One of the greatest strengths of Kent’s repertory lies in his development of symptoms in the mental and emotional sphere, an area which Bönninghausen only indexed in the most brief and essential terms in the Therapeutic Pocketbook because of the greater specificity of symptoms within the Mind section and the greater potential for error in their interpretation. (The Mind section of Kent’s repertory has been substantially improved through each edition of the Complete Repertory.)
Computer repertorisation programs first appeared in the late 1980s and it was Kent’s structure which was initially adopted in the various digital repertories accompanying them. Two major repertory projects have since evolved. Synthesis has continued to develop along Kentian lines, informed to a large extent by the Hering viewpoint. Its most recent edition (version 9) includes Bönninghausen’s and Boger’s material, with (in version 9.1) some restructuring of subrubrics to permit a change in emphasis in the generalisation of characterising dimensions, but with no overall integration or updating. The Complete Repertory, on the other hand, in its original and subsequent (Millennium) editions has progressively moved towards the integration of Bönninghausen’s inclusive approach with Hering’s exclusive one. In the Repertorium Universale, the addition of all Bönninghausen’s repertories has been completed, the Bönninghausen-specific rubrics have been updated with most if not all post-Bönninghausen material and the Kentian foundation finally gives way to a structure allowing an even balance between flexibility and precision.
QUID? (WHAT?)
The structure of the repertories. Kent. Bönninghausen. Complete Repertory.
The majority of repertories use anatomical divisions (Location) as their primary system of classification, with the addition of various specialised sections (Mind, Vertigo, Cough, Fever, Perspiration, etc) and a General section for symptoms affecting the entire organism. Both Kent and Bönninghausen use this primary anatomical division (with some variations), as does the Repertorium Universale.

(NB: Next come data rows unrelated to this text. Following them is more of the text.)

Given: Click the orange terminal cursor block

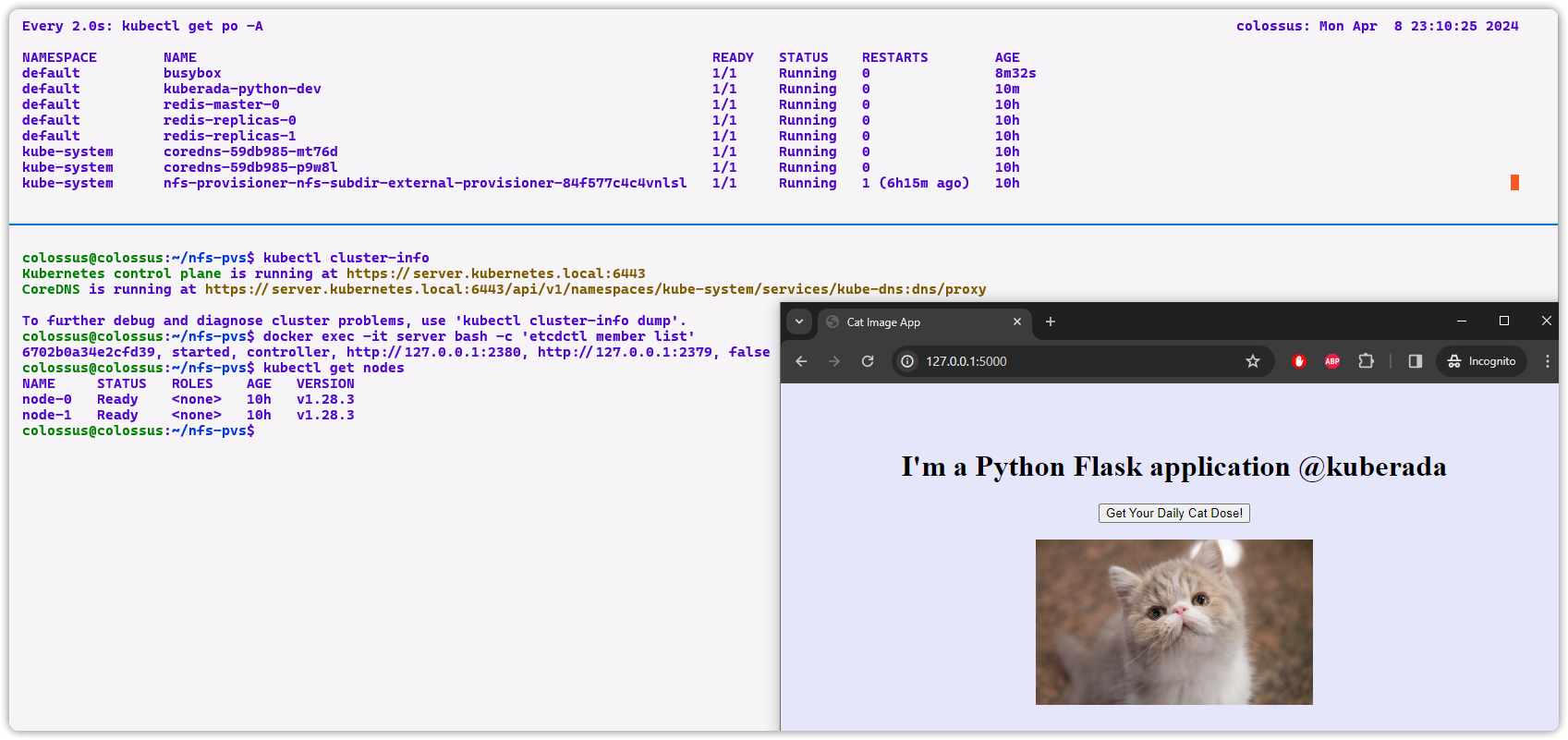Looking at the screenshot, I should [x=1514, y=183].
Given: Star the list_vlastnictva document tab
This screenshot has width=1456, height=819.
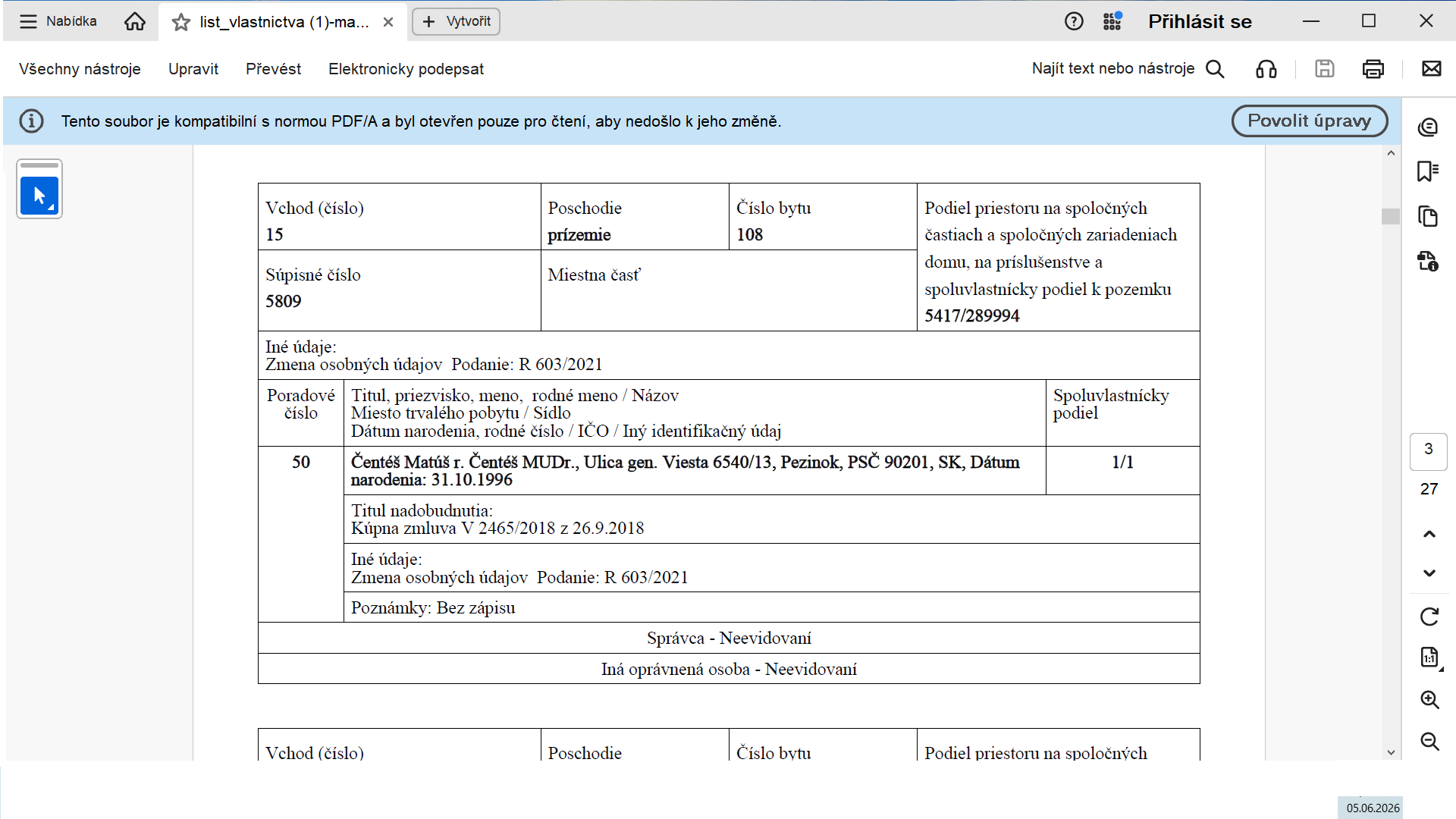Looking at the screenshot, I should 180,22.
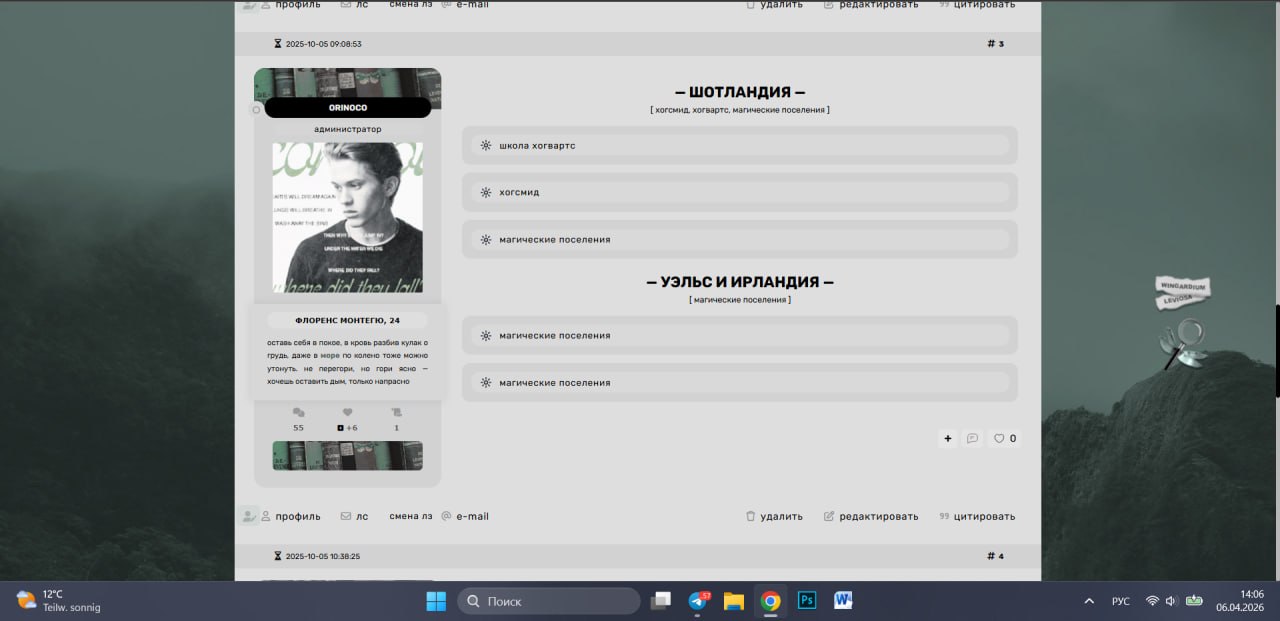The image size is (1280, 621).
Task: Click the plus reputation button on post #3
Action: point(947,438)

Kent, with his hierarchical overview and focus on the preservation of the complete symptom at the level of the “particular”, starts with an alphabetical listing of symptoms characterised according to sensation (called Phenomena in the Repertorium Universale) as his first level of the hierarchy within each section. Each symptom is then qualified by modifications arranged in blocks – Sides, Times, Modalities (including Concomitants and Causations), Extensions, Locations and Phenomena. For example, Head (Primary Location/Section); Pain (Sensation/Phenomena); evening (Times). The hierarchy then extends to deeper levels by continually applying the block structure to the two final modifications (Location and Phenomena), so they in turn have their own modifications, eg. Head, Pain; forehead; evening, or Head, Pain; burning; evening, and so on to eg. Head; Pain; burning; forehead; evening; bed, in. (Further subrubrics under the initial four modifications simply add greater precision, eg. Head; Pain; evening; 8 to 9pm.) While this method preserves the complete symptom somewhere within the hierarchy, it leads to an enormous number of very similar rubrics in various different locations, often containing very different remedies. For instance, the single remedy in Head; Pain; burning; forehead; evening; bed, in (Nat-c) doesn’t appear in Head, Pain; forehead; evening; bed, in, or Head, Pain; forehead; evening, or Head; Pain; evening; bed, in, or Head; Pain; evening.